In the above discussion, the control setpoints are generated and applied to the wind turbines in an open loop process. However, it should be appreciated that the control system 30 may also be configured to generate the control setpoints as part of a closed loop control algorithm, by which means the characteristics of the control setpoints may be varied based on the error between the measured wake effect and the desired wake effect.

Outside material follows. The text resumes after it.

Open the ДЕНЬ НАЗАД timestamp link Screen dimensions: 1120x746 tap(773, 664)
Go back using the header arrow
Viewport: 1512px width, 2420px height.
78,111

In the above discussion, the control system 30 is shown as being embodied by a series of separate functional modules, namely the wake determination module 32, the controller 34 and the dispatcher 36. However, this representation is for convenience of illustration and so it should be appreciated that the functionality represented by the modules and functional blocks in this discussion may be implemented separately or in combination as appropriate, and in hardware or software. As such, the functionality may be implemented in discrete and separated processing environments, or that functionality may be incorporated into a single processing environment. It should be noted that the functionality of the control system 30 could be implemented in any suitable computing environment. One such environment would be the processing capabilities provided by a wind power plant controller of ‘PPC’. Such a power plant controller is a standard central control authority within a wind power plant and could be readily adapted to facilitate the processing requirements of the method described above. A schematic view of such a power plant controller 40 is shown in Figure 4, and includes a processor 42, an input/output system 44, a volatile memory module 46 and a non volatile memory module 48. As an alternative, it is envisaged that one of the wind turbines in the first wind turbine cluster 20 could provide a suitable computing environment for carrying out the method according to the invention by virtue of an on-board wind turbine controller, which could be configured appropriately to communicate to the other wind turbines in its cluster for the transmission of the control setpoints.

It will be appreciated that various changes and modifications can be made to the present invention without departing from the scope of the present application.